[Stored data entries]

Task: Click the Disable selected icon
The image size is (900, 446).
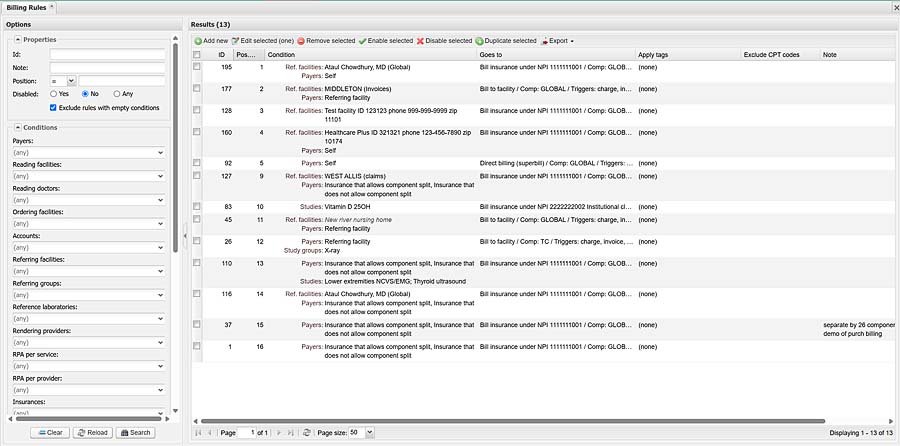Action: [x=420, y=41]
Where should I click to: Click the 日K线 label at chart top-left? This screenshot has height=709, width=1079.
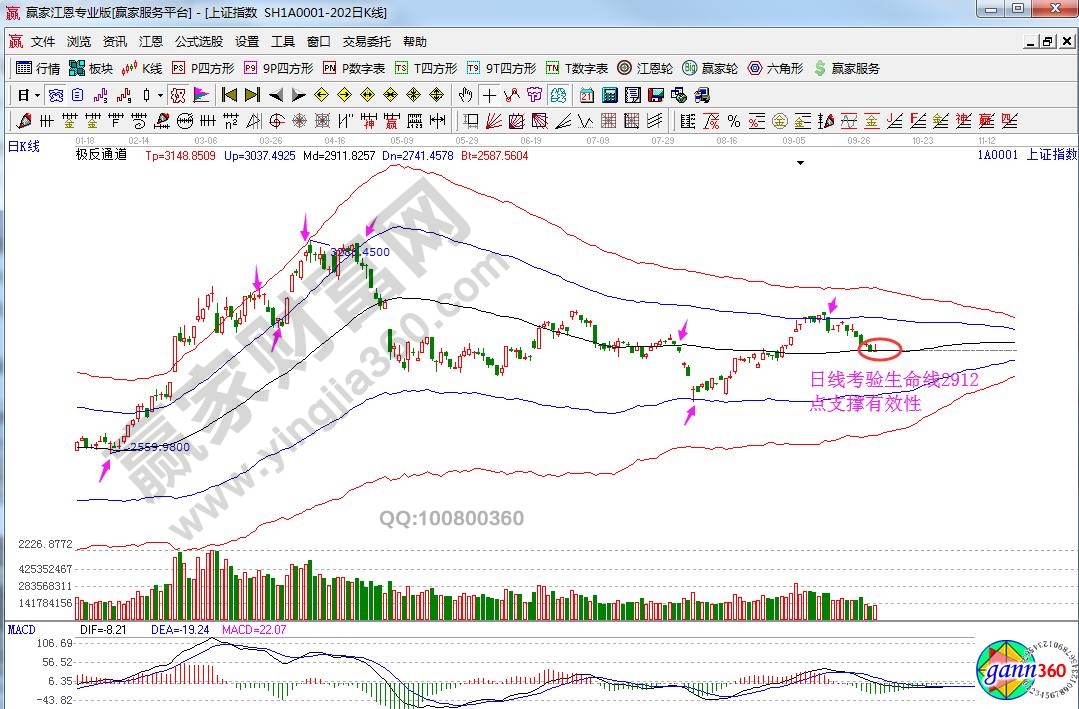click(24, 147)
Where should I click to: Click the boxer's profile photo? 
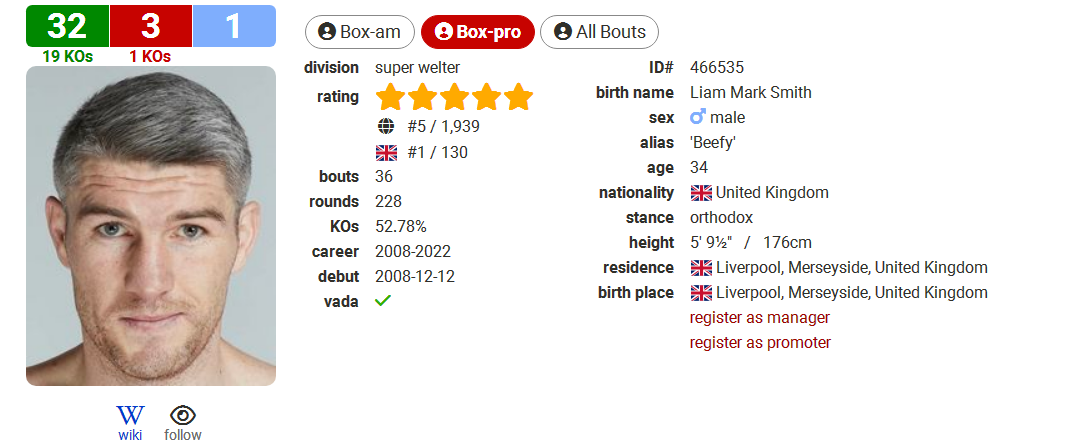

**Problem to work on**
The range to print runs from the line with "Where should I click to: Click the 日K线" through the last line of the entries, both included; keep it exact and skip the pictures.

**Result of this exercise**
Where should I click to: Click the 日K线 label at chart top-left? This screenshot has height=709, width=1079.
click(24, 147)
Where should I click to: Click the boxer's profile photo? 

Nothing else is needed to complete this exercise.